Your instructions: Please reproduce every one of the records below word for word.

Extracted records
---

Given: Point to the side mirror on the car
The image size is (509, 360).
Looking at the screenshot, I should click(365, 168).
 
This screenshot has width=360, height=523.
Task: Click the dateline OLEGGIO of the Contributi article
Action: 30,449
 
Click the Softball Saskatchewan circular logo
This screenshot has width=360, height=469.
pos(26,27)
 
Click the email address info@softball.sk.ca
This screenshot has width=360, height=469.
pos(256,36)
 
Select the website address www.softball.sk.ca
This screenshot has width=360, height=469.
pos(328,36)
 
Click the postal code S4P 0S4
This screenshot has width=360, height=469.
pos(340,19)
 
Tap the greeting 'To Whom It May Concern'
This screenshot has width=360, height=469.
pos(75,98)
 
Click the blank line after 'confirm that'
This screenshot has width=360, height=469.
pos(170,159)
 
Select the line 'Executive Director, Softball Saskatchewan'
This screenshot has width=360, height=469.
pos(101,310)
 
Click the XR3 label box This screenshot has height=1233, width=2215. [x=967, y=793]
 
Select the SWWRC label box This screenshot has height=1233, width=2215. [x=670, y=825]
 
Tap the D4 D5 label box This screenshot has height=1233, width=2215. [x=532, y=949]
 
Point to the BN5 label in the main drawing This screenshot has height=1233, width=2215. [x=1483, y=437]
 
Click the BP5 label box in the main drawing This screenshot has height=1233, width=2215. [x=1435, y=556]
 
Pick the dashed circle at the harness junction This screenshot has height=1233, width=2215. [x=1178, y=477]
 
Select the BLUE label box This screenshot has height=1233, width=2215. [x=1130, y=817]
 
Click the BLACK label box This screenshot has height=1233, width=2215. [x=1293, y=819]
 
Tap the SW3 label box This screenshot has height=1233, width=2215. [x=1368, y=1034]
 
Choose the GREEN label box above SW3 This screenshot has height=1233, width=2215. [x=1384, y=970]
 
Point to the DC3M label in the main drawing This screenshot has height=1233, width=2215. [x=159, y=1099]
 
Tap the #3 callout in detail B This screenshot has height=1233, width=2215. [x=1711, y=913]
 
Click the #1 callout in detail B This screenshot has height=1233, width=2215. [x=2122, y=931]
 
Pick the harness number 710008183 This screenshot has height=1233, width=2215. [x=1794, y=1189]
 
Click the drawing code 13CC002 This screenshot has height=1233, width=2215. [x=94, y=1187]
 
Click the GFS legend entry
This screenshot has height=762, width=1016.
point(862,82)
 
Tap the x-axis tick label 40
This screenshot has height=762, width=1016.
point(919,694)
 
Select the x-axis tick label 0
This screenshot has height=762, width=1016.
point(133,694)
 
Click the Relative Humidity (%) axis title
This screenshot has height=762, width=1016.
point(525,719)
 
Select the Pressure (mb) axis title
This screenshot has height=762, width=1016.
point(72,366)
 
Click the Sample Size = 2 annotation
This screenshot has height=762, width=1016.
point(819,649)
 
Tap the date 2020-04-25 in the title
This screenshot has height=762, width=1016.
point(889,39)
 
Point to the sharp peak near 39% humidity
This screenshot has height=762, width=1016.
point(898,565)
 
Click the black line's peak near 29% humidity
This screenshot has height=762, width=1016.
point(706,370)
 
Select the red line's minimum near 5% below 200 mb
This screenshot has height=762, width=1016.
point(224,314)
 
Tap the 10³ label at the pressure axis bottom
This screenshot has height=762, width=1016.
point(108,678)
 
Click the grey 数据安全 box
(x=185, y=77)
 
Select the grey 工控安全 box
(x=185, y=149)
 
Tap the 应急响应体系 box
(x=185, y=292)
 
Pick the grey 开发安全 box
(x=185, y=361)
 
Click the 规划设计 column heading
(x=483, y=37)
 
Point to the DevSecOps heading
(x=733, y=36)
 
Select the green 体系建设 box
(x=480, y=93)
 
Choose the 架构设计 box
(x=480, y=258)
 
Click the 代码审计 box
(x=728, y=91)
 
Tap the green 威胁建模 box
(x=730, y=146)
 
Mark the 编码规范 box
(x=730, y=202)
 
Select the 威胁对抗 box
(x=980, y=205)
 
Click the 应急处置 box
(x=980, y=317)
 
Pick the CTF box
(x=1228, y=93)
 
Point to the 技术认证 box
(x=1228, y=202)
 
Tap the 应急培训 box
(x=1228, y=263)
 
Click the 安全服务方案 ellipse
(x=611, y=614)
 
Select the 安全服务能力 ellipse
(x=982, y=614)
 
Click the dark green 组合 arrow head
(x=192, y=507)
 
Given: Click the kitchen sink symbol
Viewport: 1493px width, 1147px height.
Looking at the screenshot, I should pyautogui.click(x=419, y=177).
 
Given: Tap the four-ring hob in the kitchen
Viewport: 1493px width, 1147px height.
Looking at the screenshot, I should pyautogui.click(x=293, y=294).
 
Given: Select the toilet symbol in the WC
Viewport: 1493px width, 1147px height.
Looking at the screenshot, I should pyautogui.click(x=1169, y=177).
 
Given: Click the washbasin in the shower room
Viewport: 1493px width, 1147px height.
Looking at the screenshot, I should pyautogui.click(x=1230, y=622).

---

Task result:
Given: Point to the side mirror on the car
The image size is (509, 360).
Looking at the screenshot, I should click(365, 168).
 
This screenshot has width=360, height=523.
Task: Click the dateline OLEGGIO of the Contributi article
Action: 30,449
 
Click the Softball Saskatchewan circular logo
This screenshot has width=360, height=469.
pos(26,27)
 
Click the email address info@softball.sk.ca
This screenshot has width=360, height=469.
pos(256,36)
 
Select the website address www.softball.sk.ca
This screenshot has width=360, height=469.
pos(328,36)
 
Click the postal code S4P 0S4
This screenshot has width=360, height=469.
pos(340,19)
 
Tap the greeting 'To Whom It May Concern'
This screenshot has width=360, height=469.
pos(75,98)
 
Click the blank line after 'confirm that'
This screenshot has width=360, height=469.
pos(170,159)
 
Select the line 'Executive Director, Softball Saskatchewan'
This screenshot has width=360, height=469.
pos(101,310)
 
Click the XR3 label box This screenshot has height=1233, width=2215. [x=967, y=793]
 
Select the SWWRC label box This screenshot has height=1233, width=2215. [x=670, y=825]
 
Tap the D4 D5 label box This screenshot has height=1233, width=2215. [x=532, y=949]
 
Point to the BN5 label in the main drawing This screenshot has height=1233, width=2215. [x=1483, y=437]
 
Click the BP5 label box in the main drawing This screenshot has height=1233, width=2215. [x=1435, y=556]
 
Pick the dashed circle at the harness junction This screenshot has height=1233, width=2215. [x=1178, y=477]
 
Select the BLUE label box This screenshot has height=1233, width=2215. [x=1130, y=817]
 
Click the BLACK label box This screenshot has height=1233, width=2215. [x=1293, y=819]
 
Tap the SW3 label box This screenshot has height=1233, width=2215. [x=1368, y=1034]
 
Choose the GREEN label box above SW3 This screenshot has height=1233, width=2215. [x=1384, y=970]
 
Point to the DC3M label in the main drawing This screenshot has height=1233, width=2215. [x=159, y=1099]
 
Tap the #3 callout in detail B This screenshot has height=1233, width=2215. [x=1711, y=913]
 
Click the #1 callout in detail B This screenshot has height=1233, width=2215. [x=2122, y=931]
 
Pick the harness number 710008183 This screenshot has height=1233, width=2215. [x=1794, y=1189]
 
Click the drawing code 13CC002 This screenshot has height=1233, width=2215. [x=94, y=1187]
 
Click the GFS legend entry
This screenshot has height=762, width=1016.
point(862,82)
 
Tap the x-axis tick label 40
This screenshot has height=762, width=1016.
point(919,694)
 
Select the x-axis tick label 0
This screenshot has height=762, width=1016.
point(133,694)
 
Click the Relative Humidity (%) axis title
This screenshot has height=762, width=1016.
point(525,719)
 
Select the Pressure (mb) axis title
This screenshot has height=762, width=1016.
point(72,366)
 
Click the Sample Size = 2 annotation
This screenshot has height=762, width=1016.
point(819,649)
 
Tap the date 2020-04-25 in the title
This screenshot has height=762, width=1016.
point(889,39)
 
Point to the sharp peak near 39% humidity
This screenshot has height=762, width=1016.
point(898,565)
 
Click the black line's peak near 29% humidity
This screenshot has height=762, width=1016.
point(706,370)
 
Select the red line's minimum near 5% below 200 mb
This screenshot has height=762, width=1016.
point(224,314)
 
Tap the 10³ label at the pressure axis bottom
This screenshot has height=762, width=1016.
point(108,678)
 
Click the grey 数据安全 box
(x=185, y=77)
 
Select the grey 工控安全 box
(x=185, y=149)
 
Tap the 应急响应体系 box
(x=185, y=292)
 
Pick the grey 开发安全 box
(x=185, y=361)
 
Click the 规划设计 column heading
(x=483, y=37)
 
Point to the DevSecOps heading
(x=733, y=36)
 
Select the green 体系建设 box
(x=480, y=93)
 
Choose the 架构设计 box
(x=480, y=258)
 
Click the 代码审计 box
(x=728, y=91)
 
Tap the green 威胁建模 box
(x=730, y=146)
 
Mark the 编码规范 box
(x=730, y=202)
 
Select the 威胁对抗 box
(x=980, y=205)
 
Click the 应急处置 box
(x=980, y=317)
 
Pick the CTF box
(x=1228, y=93)
 
Point to the 技术认证 box
(x=1228, y=202)
 
Tap the 应急培训 box
(x=1228, y=263)
 
Click the 安全服务方案 ellipse
(x=611, y=614)
 
Select the 安全服务能力 ellipse
(x=982, y=614)
 
Click the dark green 组合 arrow head
(x=192, y=507)
 
Given: Click the kitchen sink symbol
Viewport: 1493px width, 1147px height.
Looking at the screenshot, I should pyautogui.click(x=419, y=177).
 
Given: Tap the four-ring hob in the kitchen
Viewport: 1493px width, 1147px height.
Looking at the screenshot, I should pyautogui.click(x=293, y=294).
 
Given: Select the toilet symbol in the WC
Viewport: 1493px width, 1147px height.
Looking at the screenshot, I should pyautogui.click(x=1169, y=177).
 
Given: Click the washbasin in the shower room
Viewport: 1493px width, 1147px height.
Looking at the screenshot, I should pyautogui.click(x=1230, y=622).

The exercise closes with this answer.